# EXERCISE INSTRUCTIONS
Report back every line from the entries below in which the word "folder" occurs.

** MATERIAL SHOWN follows **

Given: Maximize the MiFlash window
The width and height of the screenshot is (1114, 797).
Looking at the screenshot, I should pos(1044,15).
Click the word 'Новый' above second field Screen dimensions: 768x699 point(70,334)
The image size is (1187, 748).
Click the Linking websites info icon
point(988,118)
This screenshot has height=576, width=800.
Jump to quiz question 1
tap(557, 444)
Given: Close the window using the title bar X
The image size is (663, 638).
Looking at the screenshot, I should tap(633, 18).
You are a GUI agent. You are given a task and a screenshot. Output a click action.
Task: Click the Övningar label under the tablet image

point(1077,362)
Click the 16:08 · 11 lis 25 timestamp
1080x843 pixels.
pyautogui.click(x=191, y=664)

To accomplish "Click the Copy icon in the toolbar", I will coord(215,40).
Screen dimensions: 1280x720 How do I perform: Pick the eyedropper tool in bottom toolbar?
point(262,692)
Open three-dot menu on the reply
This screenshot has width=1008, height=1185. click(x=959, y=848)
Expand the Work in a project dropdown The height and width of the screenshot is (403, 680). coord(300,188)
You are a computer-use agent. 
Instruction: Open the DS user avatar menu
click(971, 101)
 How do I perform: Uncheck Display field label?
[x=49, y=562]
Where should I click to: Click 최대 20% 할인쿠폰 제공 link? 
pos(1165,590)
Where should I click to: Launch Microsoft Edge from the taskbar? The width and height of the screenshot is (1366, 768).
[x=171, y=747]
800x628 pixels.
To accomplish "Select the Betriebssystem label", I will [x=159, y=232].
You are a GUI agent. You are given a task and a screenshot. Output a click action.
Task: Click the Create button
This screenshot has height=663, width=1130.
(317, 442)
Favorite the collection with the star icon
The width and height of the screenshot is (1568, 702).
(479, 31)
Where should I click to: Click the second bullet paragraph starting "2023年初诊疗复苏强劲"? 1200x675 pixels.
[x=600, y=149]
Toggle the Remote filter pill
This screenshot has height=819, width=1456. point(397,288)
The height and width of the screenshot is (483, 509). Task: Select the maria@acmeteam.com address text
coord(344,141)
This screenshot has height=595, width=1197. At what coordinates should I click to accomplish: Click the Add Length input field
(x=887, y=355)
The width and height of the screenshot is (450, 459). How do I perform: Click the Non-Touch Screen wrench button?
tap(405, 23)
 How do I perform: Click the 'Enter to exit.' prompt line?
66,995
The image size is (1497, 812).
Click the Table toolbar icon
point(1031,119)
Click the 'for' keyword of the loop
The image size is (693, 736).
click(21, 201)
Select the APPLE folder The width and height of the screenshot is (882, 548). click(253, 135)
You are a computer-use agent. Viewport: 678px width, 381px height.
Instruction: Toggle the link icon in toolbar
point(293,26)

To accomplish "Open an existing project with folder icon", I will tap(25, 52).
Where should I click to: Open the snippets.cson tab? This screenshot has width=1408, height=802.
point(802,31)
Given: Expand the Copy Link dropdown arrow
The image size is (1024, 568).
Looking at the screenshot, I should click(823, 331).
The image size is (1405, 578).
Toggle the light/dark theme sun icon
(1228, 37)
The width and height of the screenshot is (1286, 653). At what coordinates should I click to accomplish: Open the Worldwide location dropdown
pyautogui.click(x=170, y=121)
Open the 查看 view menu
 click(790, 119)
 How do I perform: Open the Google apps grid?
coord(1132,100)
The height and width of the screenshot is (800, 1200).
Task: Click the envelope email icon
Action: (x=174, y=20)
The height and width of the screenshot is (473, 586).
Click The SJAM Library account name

** End of MATERIAL SHOWN **

# SOLUTION
Select the APPLE folder The width and height of the screenshot is (882, 548). click(253, 135)
To accomplish "Open an existing project with folder icon", I will tap(25, 52).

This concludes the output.